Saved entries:
■ ■ ■ ■

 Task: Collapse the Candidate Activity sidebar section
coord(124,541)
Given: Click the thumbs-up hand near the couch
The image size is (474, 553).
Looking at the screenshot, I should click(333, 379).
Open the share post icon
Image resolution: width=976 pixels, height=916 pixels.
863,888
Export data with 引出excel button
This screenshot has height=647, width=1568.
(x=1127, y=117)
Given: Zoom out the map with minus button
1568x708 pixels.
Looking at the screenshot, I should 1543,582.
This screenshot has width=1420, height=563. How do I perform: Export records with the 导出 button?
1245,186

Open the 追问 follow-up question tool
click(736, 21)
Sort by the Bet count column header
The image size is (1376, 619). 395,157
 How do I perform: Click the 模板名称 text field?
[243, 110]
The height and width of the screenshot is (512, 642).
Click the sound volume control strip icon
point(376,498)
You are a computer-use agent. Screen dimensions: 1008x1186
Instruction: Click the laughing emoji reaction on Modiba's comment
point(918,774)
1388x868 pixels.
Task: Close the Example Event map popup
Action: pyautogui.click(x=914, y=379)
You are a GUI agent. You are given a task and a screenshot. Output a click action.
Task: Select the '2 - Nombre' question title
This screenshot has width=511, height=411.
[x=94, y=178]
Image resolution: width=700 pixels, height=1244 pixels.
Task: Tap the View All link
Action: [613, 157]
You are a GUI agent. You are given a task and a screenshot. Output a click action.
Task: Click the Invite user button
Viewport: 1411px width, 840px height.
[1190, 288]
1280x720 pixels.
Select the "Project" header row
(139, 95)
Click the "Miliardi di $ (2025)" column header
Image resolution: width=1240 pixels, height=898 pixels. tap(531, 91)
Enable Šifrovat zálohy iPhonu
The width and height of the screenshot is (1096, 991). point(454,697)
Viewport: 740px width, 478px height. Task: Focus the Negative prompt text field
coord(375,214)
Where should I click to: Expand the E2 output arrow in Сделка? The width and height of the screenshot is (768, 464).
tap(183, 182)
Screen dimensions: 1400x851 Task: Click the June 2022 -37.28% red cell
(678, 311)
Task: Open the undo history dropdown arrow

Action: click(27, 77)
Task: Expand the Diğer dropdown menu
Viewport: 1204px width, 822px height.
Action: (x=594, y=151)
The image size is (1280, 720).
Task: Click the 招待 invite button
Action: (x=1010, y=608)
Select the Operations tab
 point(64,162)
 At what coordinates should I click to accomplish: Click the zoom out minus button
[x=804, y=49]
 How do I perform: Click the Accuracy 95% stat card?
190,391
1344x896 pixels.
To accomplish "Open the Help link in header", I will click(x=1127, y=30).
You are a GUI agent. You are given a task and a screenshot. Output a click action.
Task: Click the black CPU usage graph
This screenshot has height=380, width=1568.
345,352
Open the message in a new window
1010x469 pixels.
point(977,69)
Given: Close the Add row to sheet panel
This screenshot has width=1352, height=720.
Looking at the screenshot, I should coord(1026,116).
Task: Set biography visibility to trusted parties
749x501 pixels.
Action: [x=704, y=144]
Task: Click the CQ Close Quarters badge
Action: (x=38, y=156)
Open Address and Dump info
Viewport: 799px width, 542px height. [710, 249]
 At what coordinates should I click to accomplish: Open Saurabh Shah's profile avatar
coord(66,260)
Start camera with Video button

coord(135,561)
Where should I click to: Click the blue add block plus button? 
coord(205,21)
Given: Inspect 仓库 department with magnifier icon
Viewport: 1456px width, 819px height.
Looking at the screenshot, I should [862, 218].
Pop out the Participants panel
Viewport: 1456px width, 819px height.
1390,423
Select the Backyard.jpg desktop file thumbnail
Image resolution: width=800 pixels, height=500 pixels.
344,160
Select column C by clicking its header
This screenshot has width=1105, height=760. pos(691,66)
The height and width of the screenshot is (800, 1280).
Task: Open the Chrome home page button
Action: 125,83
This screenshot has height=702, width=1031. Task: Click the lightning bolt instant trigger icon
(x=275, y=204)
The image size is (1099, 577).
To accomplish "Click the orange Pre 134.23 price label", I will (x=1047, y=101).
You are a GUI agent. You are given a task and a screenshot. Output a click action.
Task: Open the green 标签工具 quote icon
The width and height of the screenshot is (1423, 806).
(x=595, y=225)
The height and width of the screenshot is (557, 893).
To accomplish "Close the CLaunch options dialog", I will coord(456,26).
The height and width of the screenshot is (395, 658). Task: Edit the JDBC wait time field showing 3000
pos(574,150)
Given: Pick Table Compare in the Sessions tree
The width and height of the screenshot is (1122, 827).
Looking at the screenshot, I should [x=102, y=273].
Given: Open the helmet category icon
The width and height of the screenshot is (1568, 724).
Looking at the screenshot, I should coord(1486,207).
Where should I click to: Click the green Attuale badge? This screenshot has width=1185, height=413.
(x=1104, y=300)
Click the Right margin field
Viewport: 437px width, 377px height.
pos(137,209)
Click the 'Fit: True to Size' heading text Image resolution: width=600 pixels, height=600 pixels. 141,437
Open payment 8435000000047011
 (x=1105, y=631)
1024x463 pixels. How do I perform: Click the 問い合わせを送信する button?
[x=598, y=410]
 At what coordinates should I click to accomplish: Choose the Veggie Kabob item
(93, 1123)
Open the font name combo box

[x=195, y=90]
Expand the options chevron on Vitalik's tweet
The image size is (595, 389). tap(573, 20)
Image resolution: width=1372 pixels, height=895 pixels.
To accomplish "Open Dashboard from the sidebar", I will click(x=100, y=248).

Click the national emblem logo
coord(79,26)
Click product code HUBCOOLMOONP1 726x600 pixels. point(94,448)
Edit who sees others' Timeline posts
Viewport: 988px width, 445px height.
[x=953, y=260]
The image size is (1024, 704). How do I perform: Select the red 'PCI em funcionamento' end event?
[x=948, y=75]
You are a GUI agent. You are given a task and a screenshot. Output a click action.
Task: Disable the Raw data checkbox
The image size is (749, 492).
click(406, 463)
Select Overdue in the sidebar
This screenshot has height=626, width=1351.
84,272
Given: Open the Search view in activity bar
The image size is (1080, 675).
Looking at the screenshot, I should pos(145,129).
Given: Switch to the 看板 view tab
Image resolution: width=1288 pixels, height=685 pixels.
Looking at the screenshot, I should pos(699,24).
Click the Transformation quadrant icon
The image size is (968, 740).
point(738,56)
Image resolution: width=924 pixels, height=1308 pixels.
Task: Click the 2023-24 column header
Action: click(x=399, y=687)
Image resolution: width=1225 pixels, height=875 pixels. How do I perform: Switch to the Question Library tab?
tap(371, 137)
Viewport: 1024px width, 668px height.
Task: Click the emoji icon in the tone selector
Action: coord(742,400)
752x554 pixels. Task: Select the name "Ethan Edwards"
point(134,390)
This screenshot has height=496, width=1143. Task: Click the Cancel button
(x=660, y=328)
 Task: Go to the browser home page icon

■ ■ ■ ■

**ACTION ITEM:**
Starting with the line that holds "Given: Close the Add row to sheet panel" and ending with the line that holds "Given: Open the helmet category icon", retype every line in the data above exactly, and nothing else.

**RESULT OF THIS TASK:**
Given: Close the Add row to sheet panel
This screenshot has width=1352, height=720.
Looking at the screenshot, I should coord(1026,116).
Task: Set biography visibility to trusted parties
749x501 pixels.
Action: [x=704, y=144]
Task: Click the CQ Close Quarters badge
Action: (x=38, y=156)
Open Address and Dump info
Viewport: 799px width, 542px height. [710, 249]
 At what coordinates should I click to accomplish: Open Saurabh Shah's profile avatar
coord(66,260)
Start camera with Video button

coord(135,561)
Where should I click to: Click the blue add block plus button? 
coord(205,21)
Given: Inspect 仓库 department with magnifier icon
Viewport: 1456px width, 819px height.
Looking at the screenshot, I should [862, 218].
Pop out the Participants panel
Viewport: 1456px width, 819px height.
1390,423
Select the Backyard.jpg desktop file thumbnail
Image resolution: width=800 pixels, height=500 pixels.
344,160
Select column C by clicking its header
This screenshot has width=1105, height=760. pos(691,66)
The height and width of the screenshot is (800, 1280).
Task: Open the Chrome home page button
Action: 125,83
This screenshot has height=702, width=1031. Task: Click the lightning bolt instant trigger icon
(x=275, y=204)
The image size is (1099, 577).
To accomplish "Click the orange Pre 134.23 price label", I will (x=1047, y=101).
You are a GUI agent. You are given a task and a screenshot. Output a click action.
Task: Open the green 标签工具 quote icon
The width and height of the screenshot is (1423, 806).
(x=595, y=225)
The height and width of the screenshot is (557, 893).
To accomplish "Close the CLaunch options dialog", I will coord(456,26).
The height and width of the screenshot is (395, 658). Task: Edit the JDBC wait time field showing 3000
pos(574,150)
Given: Pick Table Compare in the Sessions tree
The width and height of the screenshot is (1122, 827).
Looking at the screenshot, I should [x=102, y=273].
Given: Open the helmet category icon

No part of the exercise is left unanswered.